Ketika Senala, bayi kecil yang dibelinya dari Bagong, mulai tumbuh besar, Mamak Jambul terlihat lebih sibuk. Hari-hari dihabiskan dengan memberi makan, menenangkan tangis, dan kadang mengeluarkan jurus "Bayu Sejuk"—istilah perempuan itu untuk mengipasi Senala hingga tertidur pulas. "Makan dan bermain saja, itulah hidup sederhana," gumam Mamak Jambul setiap kali Senala tertawa renyah saat dikejar ayam-ayam hutan.
Waktu berlalu. Senala mulai diajarkan langkah pertama seni bela diri. Dengan semangat, Mamak Jambul memberi contoh tendangan memutar. Namun alih-alih menendang, Senala justru tertawa terpingkal-pingkal sambil jatuh terguling di tanah.
"Bagus! Itu juga salah satu teknik bertahan," kata Mamak Jambul mencoba menutupi fakta bahwa latihan hari itu mungkin lebih mirip bermain kucing-kucingan.
Suatu hari, Senala yang baru saja beberapa bulan genap belajar berlari, berhasil menangkap seekor kelinci kecil. Dengan bangga dia mengangkat hasil tangkapannya. Mamak Jambul melihat itu dan tak kuasa menahan tawa hingga bahunya berguncang. Dia mengangkat Senala ke udara, memutar-mutar tubuh kecil itu dengan penuh kasih sayang. Senala yang melayang tinggi hanya tersenyum bahagia seakan-akan tahu bahwa di bawah, Mamak Jambul pasti siap menangkapnya.
Hutan lebat tempat mereka tinggal adalah sekolah terbaik untuk Senala. Pohon-pohon tinggi menjadi alat latihan memanjat, akar-akar liar menjadi rintangan untuk melatih kelincahan, dan sungai kecil yang jernih menjadi tempat belajar keseimbangan. Senala mulai mahir membaca jejak: jejak rusa, harimau, bahkan jejak ayam kampung Mamak Jambul yang suka kabur.

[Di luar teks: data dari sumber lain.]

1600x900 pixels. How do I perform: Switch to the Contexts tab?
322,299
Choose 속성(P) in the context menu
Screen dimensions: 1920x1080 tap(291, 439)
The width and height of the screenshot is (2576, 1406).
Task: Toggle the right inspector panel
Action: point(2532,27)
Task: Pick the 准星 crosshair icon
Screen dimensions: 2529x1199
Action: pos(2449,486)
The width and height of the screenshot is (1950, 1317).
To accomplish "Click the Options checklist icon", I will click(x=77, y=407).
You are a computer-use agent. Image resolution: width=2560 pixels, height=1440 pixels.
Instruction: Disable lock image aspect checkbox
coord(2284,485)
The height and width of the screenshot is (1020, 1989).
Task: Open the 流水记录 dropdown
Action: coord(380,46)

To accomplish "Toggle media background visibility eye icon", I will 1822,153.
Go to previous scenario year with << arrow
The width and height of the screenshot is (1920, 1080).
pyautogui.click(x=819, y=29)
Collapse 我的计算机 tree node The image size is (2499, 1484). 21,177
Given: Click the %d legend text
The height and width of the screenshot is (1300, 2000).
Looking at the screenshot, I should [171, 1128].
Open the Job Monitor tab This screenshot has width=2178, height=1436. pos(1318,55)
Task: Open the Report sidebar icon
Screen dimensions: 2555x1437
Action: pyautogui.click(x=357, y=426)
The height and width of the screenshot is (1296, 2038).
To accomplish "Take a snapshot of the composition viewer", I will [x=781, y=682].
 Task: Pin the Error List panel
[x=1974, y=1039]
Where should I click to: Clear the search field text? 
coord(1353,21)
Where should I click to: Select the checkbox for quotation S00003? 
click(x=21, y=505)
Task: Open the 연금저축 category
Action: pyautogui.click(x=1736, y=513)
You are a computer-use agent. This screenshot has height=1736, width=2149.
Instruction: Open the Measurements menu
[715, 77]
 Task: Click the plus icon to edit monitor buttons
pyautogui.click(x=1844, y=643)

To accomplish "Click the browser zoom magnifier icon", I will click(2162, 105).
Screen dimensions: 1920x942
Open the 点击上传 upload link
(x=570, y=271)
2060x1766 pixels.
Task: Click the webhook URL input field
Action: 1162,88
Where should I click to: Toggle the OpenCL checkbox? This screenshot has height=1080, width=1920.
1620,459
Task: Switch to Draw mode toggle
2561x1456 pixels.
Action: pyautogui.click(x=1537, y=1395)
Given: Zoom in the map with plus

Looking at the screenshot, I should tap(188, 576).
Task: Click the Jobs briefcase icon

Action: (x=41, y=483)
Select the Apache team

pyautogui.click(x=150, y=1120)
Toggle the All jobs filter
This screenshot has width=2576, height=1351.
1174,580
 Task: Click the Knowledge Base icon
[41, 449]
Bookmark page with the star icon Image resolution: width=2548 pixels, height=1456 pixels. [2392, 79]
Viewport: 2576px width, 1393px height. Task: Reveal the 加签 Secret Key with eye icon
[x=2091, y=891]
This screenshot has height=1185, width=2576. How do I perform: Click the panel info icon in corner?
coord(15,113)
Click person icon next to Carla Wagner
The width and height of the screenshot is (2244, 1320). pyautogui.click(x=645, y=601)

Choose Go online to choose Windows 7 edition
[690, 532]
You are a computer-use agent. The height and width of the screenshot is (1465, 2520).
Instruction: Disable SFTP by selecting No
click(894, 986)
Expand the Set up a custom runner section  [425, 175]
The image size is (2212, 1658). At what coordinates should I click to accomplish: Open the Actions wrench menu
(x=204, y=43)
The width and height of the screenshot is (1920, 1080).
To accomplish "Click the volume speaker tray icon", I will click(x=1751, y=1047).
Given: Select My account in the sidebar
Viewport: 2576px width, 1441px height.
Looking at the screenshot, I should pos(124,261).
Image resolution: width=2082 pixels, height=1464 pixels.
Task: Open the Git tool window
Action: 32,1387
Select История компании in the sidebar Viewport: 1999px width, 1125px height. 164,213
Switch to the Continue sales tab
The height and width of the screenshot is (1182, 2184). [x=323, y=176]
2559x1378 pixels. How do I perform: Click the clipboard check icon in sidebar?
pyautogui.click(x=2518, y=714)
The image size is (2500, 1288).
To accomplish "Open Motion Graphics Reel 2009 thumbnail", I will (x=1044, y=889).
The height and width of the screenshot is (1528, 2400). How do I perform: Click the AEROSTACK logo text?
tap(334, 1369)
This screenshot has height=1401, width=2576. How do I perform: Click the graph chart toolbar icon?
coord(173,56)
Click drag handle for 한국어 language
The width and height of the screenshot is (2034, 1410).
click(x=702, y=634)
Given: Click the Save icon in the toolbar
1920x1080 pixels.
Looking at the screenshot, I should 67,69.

Ketika usia Senala mencapai sepuluh tahun, dia sudah menjadi gadis hutan yang luar biasa. Dia bisa melompat dari satu dahan ke dahan lainnya seperti burung kecil, dengan pakaian lilitannya yang dirancang Mamak Jambul agar tak mengganggu gerakannya. Mamak Jambul sering memandangi murid sekaligus anak asuhnya itu dengan rasa bangga yang tak terlukiskan.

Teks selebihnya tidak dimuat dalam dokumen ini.